Ad un certo punto si sente il rombo cadenzato di una grossa moto, la mitica Guzzi, montata da uno che urlava «A Carpi ci sono gli americani!» Aveva la gobba – in quegli anni tanti avevano malformazioni -. Era conosciuto per l’appunto come ” al gob Spagèra“. Nessuno gli credette. Vigendo ancora il coprifuoco, mia madre corse a chiudere tutti gli scuretti delle finestre. All’ora di cena, eravamo già a tavola, s’udì un frastuono assordante. Da uno scuretto scostato vedemmo lunghe file di carrette di militari tedeschi trainate da cavalli, incitati con urla incomprensibili, provenienti da strada Marzette. Correvano verso Pegognaga. Terminato il tramestìo, dopo aver atteso alcune decine di minuti, uscimmo in strada con cautela. In direzione Portiolo, scorgemmo una larga fascia illuminata a giorno. Gli Alleati, dopo aver lanciato bengala, sganciarono bombe proprio su quella striscia. Puntavano a colpire i fuggiaschi.
Il mattino successivo mio padre mi sedette sulla canna della bicicletta e raggiungemmo il paese. La piazza era animata da un folla che andava crescendo, in evidente attesa. Ad un certo punto spuntò un camion con il cassone pieno di armati: erano i partigiani del posto. Tra costoro riconobbi mio cugino Ivo, padre di Gianni ( quest’ultimo diverrà il sesto di sindaco di Pegognaga, n.d.r.).
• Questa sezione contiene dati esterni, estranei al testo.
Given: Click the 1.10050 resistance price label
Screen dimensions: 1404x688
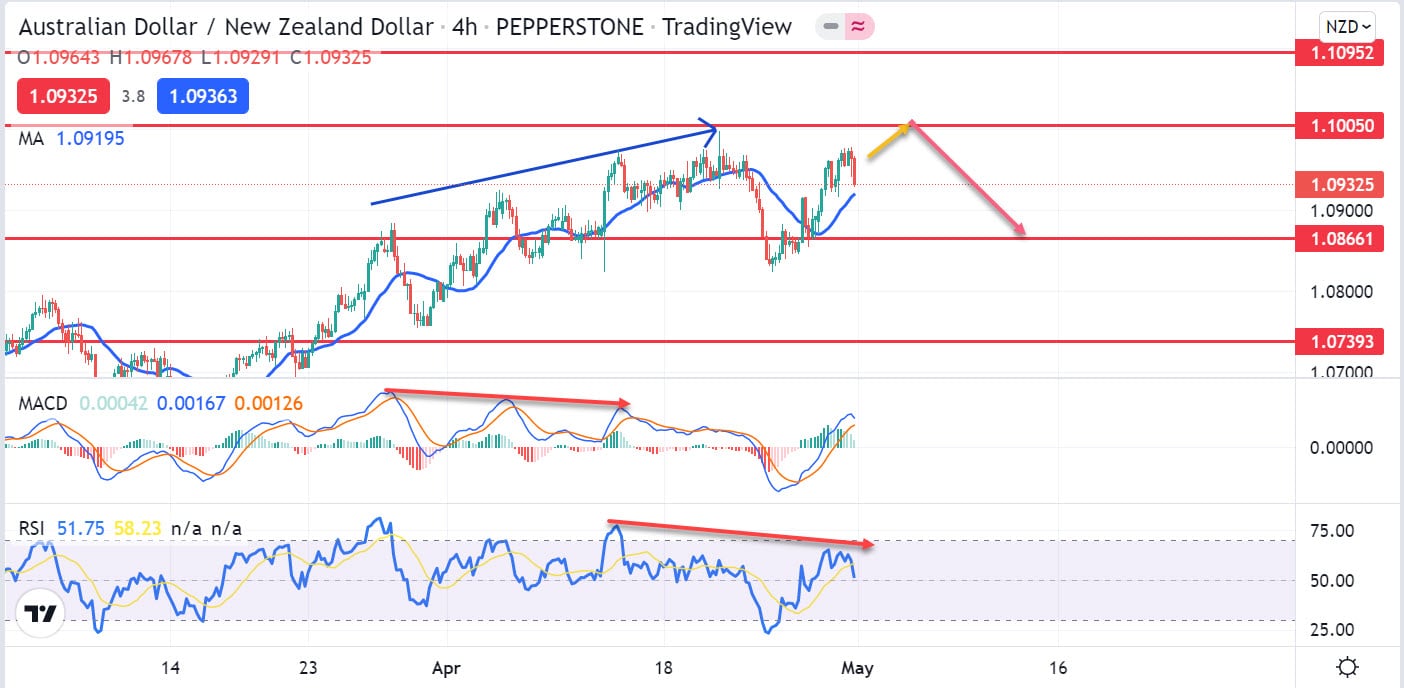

Al balcone del municipio sventolava una grande bandiera tricolore, mentre dal portone apparve un uomo in sella ad un cavallo bianco. Scese i pochi gradini dell’ingresso, subito circondato dalla folla. Aveva l’aria del capo. Di certo era un partigiano».
Erminio Pirondini, dimorato a Desenzano, «Ricordo il 22 aprile in ritirata verso il Po file di tedeschi, passanti per Sacchetta, dove abitavo. Stanchi, sfiduciati, cercavano vie di fuga. Sotto il fienile di casa nostra, trovarono riparo due autocarri tedeschi, carichi di ogni ben di Dio. I soldati che li guidavano avevano saputo che a Portiolo, il ponte sul Po era stato distrutto dagli Alleati, quindi decisero di pernottare sotto il nostro fienile e attendere la resa.
Il giorno successivo, il 23, verso le 11, arrivarono i partigiani per catturare i tedeschi che per la verità dimostrarono d’essere disarmati. Furono anzi gli stessi tedeschi, per salvare le proprie vite e quelli altri commilitoni a suggerire ai partigiani di issare su un carro un lenzuolo bianco infilzato su un forcone, affinché altri gruppi partigiani non avanzassero sparando. I tedeschi furono quindi scortati a piedi verso la piazza del paese, dove furono rinchiusi nel sotterraneo della Scuola di Avviamento Professionale (oggi scuola media, n.d.r.).
Di un militare tedesco ho un ricordo commovente: mi accarezzava i capelli biondi di bambino piangendo. Sicuramente pensava di non poter più rivedere il proprio in Germania».